• **Task objective**
Edit the rows that follow, starting at the row containing "w Kamionce Wielkiej" and ending after the row containing "(2, 14, 8, 16)", so that every "webpages" becomes "web pages", with nothing else changed. Give back only those rows.

--- BEGIN Extracted records ---

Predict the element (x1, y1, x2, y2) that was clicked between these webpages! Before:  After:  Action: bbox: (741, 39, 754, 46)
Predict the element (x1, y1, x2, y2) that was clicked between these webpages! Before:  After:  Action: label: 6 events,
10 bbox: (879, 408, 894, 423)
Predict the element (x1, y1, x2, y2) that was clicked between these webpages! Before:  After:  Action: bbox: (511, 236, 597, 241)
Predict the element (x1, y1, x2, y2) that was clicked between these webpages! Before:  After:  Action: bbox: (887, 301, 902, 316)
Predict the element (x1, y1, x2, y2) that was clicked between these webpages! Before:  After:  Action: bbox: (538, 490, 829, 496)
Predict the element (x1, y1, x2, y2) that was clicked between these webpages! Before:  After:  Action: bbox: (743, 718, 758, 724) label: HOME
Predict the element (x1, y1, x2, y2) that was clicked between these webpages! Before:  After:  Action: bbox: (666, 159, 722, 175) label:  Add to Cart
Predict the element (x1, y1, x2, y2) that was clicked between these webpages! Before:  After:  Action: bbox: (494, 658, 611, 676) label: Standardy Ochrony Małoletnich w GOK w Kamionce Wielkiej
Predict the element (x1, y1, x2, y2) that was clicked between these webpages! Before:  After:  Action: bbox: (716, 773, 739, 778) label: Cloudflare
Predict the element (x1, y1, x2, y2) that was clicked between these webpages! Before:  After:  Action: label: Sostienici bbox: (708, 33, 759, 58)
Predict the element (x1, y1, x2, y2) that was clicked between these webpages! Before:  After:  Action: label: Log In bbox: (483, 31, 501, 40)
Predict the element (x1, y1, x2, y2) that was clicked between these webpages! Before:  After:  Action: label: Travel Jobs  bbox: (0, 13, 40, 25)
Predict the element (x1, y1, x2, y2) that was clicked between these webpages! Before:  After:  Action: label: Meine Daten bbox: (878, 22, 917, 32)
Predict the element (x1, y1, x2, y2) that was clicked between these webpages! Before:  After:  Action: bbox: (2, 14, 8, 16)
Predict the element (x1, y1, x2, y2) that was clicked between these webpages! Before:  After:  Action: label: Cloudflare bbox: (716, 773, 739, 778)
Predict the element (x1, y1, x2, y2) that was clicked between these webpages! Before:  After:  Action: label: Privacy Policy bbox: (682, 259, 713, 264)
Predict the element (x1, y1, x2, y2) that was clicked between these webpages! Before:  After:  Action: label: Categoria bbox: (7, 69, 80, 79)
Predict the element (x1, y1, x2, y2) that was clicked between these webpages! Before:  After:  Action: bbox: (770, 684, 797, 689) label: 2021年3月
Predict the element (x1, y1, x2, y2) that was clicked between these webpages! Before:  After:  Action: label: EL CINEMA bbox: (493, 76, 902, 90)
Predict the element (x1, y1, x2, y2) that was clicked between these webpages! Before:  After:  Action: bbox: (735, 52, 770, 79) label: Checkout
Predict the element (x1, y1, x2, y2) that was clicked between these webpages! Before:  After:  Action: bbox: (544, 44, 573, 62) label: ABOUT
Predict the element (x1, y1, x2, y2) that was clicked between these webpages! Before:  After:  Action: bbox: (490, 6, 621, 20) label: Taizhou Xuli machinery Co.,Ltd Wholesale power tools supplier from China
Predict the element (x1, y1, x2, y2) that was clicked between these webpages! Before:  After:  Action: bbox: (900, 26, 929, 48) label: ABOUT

--- END Extracted records ---

• **Response for this exercise**
Predict the element (x1, y1, x2, y2) that was clicked between these web pages! Before:  After:  Action: bbox: (494, 658, 611, 676) label: Standardy Ochrony Małoletnich w GOK w Kamionce Wielkiej
Predict the element (x1, y1, x2, y2) that was clicked between these web pages! Before:  After:  Action: bbox: (716, 773, 739, 778) label: Cloudflare
Predict the element (x1, y1, x2, y2) that was clicked between these web pages! Before:  After:  Action: label: Sostienici bbox: (708, 33, 759, 58)
Predict the element (x1, y1, x2, y2) that was clicked between these web pages! Before:  After:  Action: label: Log In bbox: (483, 31, 501, 40)
Predict the element (x1, y1, x2, y2) that was clicked between these web pages! Before:  After:  Action: label: Travel Jobs  bbox: (0, 13, 40, 25)
Predict the element (x1, y1, x2, y2) that was clicked between these web pages! Before:  After:  Action: label: Meine Daten bbox: (878, 22, 917, 32)
Predict the element (x1, y1, x2, y2) that was clicked between these web pages! Before:  After:  Action: bbox: (2, 14, 8, 16)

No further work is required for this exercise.